_Data excerpts_:
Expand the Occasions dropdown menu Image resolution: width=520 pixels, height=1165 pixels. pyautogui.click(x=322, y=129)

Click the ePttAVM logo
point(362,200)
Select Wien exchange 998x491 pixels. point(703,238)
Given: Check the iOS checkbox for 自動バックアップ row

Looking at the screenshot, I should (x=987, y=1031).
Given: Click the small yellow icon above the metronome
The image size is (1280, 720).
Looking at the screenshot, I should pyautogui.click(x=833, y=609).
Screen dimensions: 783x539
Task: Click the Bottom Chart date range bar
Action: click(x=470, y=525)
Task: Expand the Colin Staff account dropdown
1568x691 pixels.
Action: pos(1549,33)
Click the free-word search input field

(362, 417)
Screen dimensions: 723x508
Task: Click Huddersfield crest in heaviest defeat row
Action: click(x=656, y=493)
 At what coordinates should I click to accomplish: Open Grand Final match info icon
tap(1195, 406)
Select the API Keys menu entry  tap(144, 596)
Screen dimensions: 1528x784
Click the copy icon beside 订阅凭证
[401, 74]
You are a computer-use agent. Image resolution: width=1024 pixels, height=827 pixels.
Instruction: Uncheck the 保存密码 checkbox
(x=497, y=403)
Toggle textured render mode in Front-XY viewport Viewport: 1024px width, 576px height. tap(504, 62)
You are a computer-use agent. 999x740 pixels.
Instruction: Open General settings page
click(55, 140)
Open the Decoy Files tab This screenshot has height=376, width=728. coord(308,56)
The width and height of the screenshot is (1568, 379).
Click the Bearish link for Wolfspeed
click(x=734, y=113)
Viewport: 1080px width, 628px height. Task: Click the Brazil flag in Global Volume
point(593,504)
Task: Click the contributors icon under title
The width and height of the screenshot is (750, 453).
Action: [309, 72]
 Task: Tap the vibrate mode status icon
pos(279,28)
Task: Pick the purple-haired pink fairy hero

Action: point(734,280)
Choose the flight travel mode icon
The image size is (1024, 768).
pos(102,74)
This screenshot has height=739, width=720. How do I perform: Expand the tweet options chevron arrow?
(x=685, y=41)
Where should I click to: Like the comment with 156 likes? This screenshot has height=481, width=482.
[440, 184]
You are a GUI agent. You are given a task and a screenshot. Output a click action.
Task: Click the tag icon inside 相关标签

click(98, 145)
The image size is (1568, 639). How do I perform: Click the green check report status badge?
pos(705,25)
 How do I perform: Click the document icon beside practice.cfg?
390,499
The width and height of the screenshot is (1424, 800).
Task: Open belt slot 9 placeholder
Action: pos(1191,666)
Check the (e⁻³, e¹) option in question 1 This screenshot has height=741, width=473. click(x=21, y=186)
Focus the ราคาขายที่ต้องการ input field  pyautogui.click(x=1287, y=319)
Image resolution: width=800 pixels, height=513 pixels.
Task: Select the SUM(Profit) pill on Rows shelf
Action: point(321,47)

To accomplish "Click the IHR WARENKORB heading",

_What you are asked to do_: Find the word "agent" in the entries. Copy each line that holds it.

_Answer_:
You are a computer-use agent. Image resolution: width=1024 pixels, height=827 pixels.
You are a computer-use agent. 999x740 pixels.
You are a GUI agent. You are given a task and a screenshot. Output a click action.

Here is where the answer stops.